Cellular retinol-binding protein-I inhibits PI3K/Akt signaling through a retinoic acid receptor-dependent mechanism that regulates p85-p110 heterodimerization.

Downregulation of the cellular retinol-binding protein-I (CRBP-I) occurs in breast and other human cancers, but its significance is not well understood. Recently, we showed that restoration of CRBP-I expression in transformed MTSV1-7 breast epithelial cells increased retinoic receptor activity, inhibited anoikis, promoted acinar differentiation and inhibited tumorigenicity, suggesting that CRBP-I suppresses tumor progression. However, the mechanism underlying these effects of CRBP-I was not elucidated. Here we demonstrate, using genetic and pharmacological approaches, that CRBP-I inhibits, in a retinoic acid receptor-dependent manner, the PI3K/Akt survival pathway. Inhibition of PI3K/Akt was necessary and sufficient to explain the antitumor effects of CRBP-I and was mediated by decreased p85 regulatory and p110 catalytic subunit heterodimerization.
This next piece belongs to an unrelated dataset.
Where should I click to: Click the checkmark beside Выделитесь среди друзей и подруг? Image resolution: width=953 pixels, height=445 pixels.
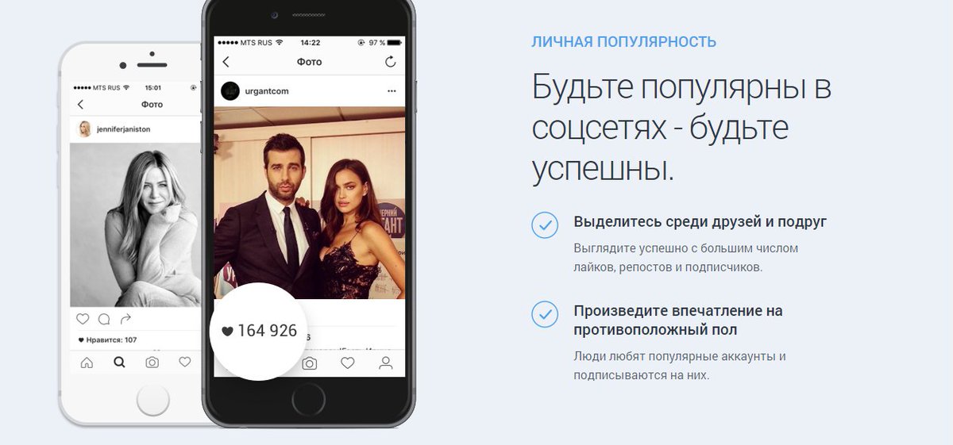coord(545,224)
We present evidence consistent with the idea that this effect is due to CRBP-I inhibition of p85 phosphorylation at Y688. To our knowledge, this is the first demonstration of PI3K regulation at the level of p85-p110 heterodimerization. These findings lead us to hypothesize that CRBP-I downregulation in cancer promotes tumor progression through inhibition of retinoic acid receptor activity and derepression of PI3K/Akt signaling via a novel mechanism.